The Promises and Challenges of Special Economic Zones
On Tuesday 29 May 2018, the Oxford Urbanists and Cities that Work, an initiative of the International Growth Centre, hosted a panel event titled "Can Special Economic Zones (SEZs) Drive Growth in Developing Cities?” to discuss evidence for improved policy.
How should we think about Special Economic Zones (SEZs)? What benefits can they bring to developing cities? Where do they fall short? How can governments set them up for success?

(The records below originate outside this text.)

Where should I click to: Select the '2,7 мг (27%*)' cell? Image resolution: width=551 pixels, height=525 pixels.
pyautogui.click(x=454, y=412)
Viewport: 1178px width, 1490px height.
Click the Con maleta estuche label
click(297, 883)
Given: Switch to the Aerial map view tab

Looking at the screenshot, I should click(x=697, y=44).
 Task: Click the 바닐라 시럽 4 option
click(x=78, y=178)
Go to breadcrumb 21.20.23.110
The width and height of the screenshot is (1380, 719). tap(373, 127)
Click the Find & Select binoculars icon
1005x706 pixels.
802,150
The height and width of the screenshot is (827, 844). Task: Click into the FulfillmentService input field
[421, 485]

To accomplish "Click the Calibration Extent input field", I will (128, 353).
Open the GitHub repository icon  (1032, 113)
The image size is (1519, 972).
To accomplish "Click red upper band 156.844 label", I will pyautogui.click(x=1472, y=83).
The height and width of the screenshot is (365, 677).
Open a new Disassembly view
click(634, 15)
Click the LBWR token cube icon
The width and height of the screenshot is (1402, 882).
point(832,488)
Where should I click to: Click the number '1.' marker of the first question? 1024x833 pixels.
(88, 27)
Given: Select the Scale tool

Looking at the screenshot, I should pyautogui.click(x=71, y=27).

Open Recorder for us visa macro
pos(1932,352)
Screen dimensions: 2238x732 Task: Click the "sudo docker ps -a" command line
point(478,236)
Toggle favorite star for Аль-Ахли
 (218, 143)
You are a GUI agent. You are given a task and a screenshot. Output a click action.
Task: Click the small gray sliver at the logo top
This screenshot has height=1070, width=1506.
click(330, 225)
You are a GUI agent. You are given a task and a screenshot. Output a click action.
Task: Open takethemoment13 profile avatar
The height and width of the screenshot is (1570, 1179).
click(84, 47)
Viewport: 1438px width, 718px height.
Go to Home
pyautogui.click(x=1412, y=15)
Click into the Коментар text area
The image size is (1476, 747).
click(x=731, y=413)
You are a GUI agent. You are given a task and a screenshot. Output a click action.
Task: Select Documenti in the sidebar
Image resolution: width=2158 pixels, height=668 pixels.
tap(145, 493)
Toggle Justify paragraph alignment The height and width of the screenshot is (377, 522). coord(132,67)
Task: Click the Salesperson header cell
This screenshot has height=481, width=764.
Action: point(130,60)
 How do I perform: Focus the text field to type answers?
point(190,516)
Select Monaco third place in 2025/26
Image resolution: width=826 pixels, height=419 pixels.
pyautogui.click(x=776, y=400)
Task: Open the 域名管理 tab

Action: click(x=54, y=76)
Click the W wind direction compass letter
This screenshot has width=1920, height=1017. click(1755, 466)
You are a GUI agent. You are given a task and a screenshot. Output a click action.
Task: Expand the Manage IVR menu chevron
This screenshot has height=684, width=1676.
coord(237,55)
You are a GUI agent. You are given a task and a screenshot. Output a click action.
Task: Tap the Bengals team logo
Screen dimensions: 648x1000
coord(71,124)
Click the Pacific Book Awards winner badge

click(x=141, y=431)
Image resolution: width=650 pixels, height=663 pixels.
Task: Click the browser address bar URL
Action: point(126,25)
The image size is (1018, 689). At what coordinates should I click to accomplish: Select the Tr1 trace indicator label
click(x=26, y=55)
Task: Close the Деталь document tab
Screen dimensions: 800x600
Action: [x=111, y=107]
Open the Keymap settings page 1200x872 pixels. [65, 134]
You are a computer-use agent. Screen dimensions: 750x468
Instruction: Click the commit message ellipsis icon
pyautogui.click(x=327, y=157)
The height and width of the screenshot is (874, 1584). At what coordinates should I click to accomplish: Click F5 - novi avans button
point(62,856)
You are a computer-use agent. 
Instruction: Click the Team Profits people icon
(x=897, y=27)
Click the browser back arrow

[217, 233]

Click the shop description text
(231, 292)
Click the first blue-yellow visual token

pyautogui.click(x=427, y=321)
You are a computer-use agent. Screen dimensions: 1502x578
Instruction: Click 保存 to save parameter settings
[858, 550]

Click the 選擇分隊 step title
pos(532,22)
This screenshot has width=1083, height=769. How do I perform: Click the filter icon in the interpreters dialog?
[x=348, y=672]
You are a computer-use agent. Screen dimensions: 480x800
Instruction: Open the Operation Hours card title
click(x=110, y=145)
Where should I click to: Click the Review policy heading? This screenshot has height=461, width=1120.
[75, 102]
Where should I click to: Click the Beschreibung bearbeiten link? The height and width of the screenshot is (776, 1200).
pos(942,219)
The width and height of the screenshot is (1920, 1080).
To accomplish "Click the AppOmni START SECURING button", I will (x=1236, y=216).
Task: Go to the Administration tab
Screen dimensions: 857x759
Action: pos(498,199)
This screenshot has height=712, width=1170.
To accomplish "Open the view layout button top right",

On 29 May 2018, Michael Blake, a cities economist with the International Growth Centre, moderated a discussion on these themes, with three leading experts: Tony Venables, Xiaolan Fu, and Alejandro Riaño. The event constituted the third public discussion in the Oxford Urbanists'/Cities that Work collaborative efforts to facilitate policy-relevant dialogue regarding major challenges currently facing cities across the developing world.
The panelists each viewed SEZs through different lenses. Professor Venables helped simplify the discussion with basic economic principles, drawing from his background in spatial and trade economics. Professor Fu grounded the discussion in granular, practical examples from her field-level work on Chinese SEZs. Professor Riaño drew from his experience researching SEZs in Latin America and sharpened the discussion with points relating to international trade theory and policy.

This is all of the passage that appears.